[Your task]
Write out, word for word, the part of the data that opens with the line containing "Viewport: 1318px width, 772px height." and closes with the line containing "Action: point(551,24)", both of those lines included. Leave the pictures out of your answer.

[Records for this exercise]

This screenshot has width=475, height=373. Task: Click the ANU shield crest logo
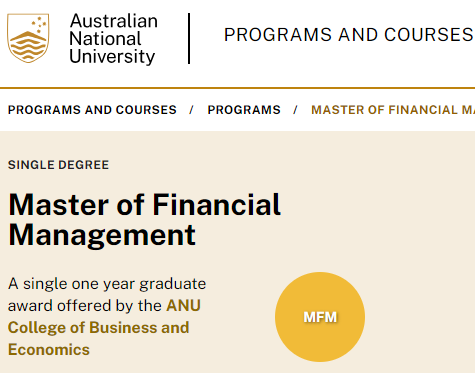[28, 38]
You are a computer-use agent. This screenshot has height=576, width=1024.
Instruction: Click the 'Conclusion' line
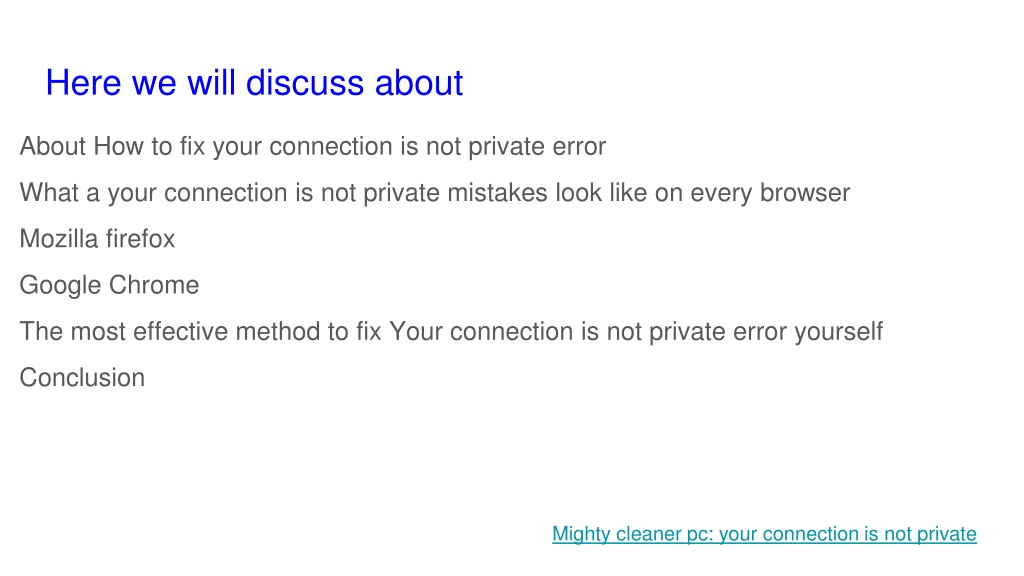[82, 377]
--
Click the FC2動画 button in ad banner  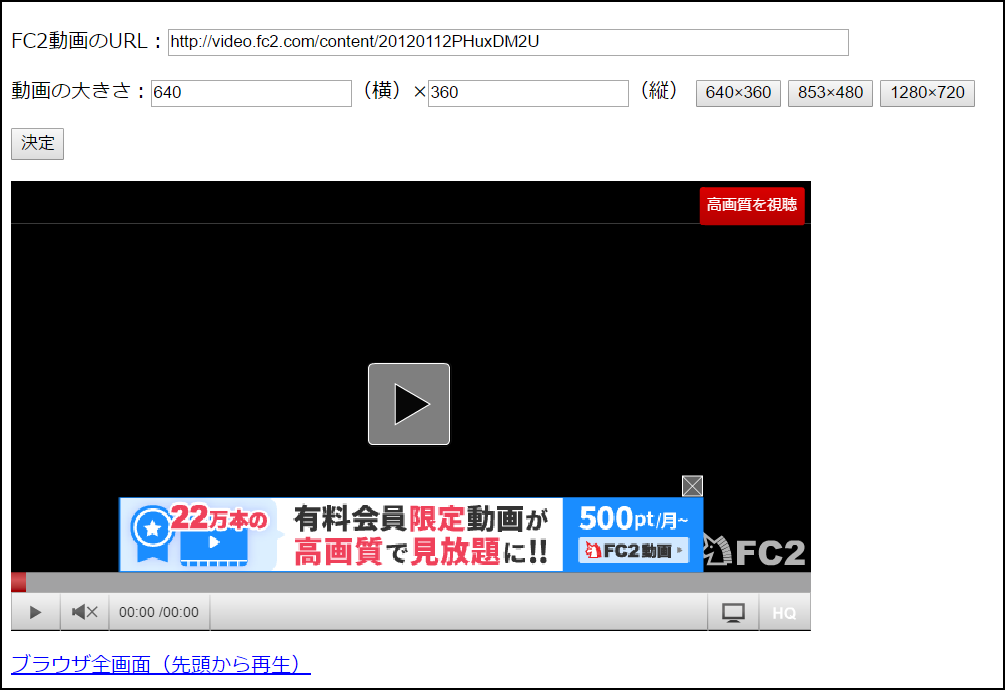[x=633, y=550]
* * *
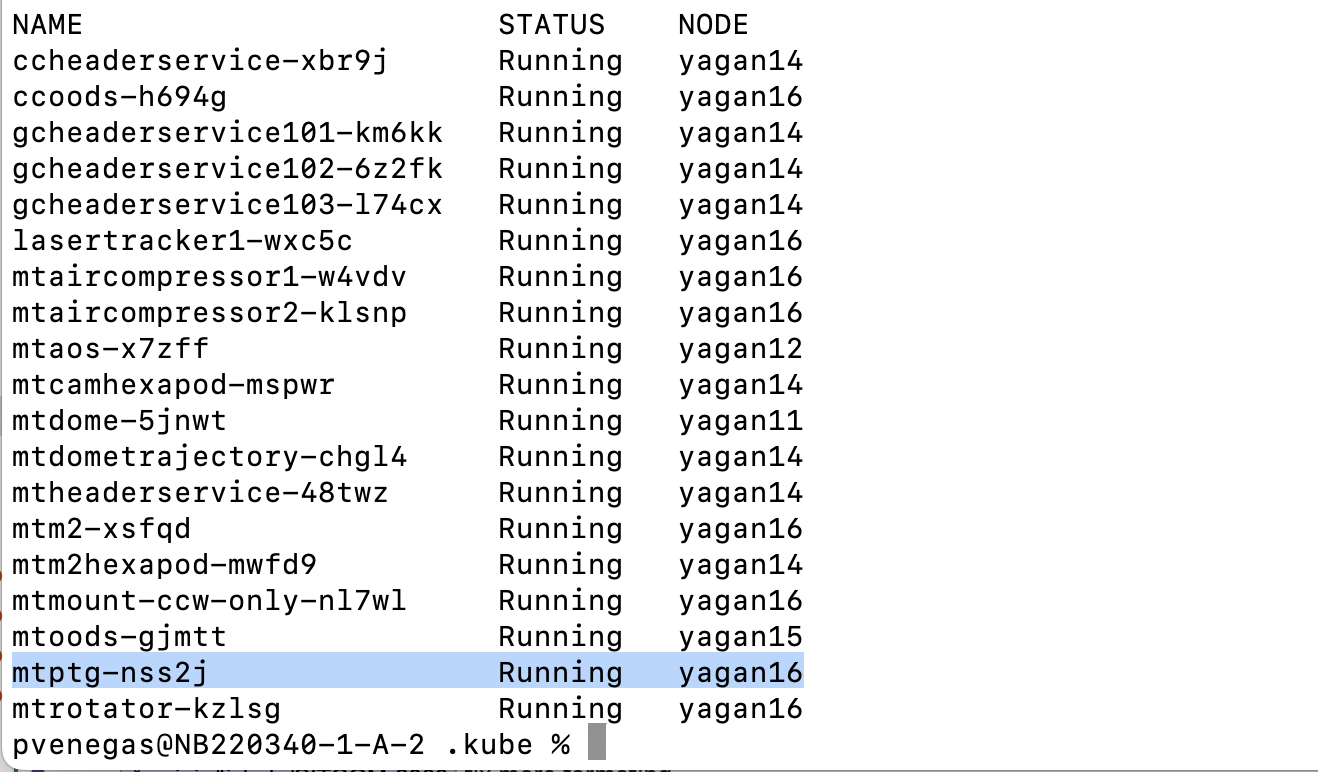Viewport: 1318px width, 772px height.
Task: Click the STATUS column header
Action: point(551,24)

[Full output]
Viewport: 1318px width, 772px height.
Task: Click the STATUS column header
Action: point(551,24)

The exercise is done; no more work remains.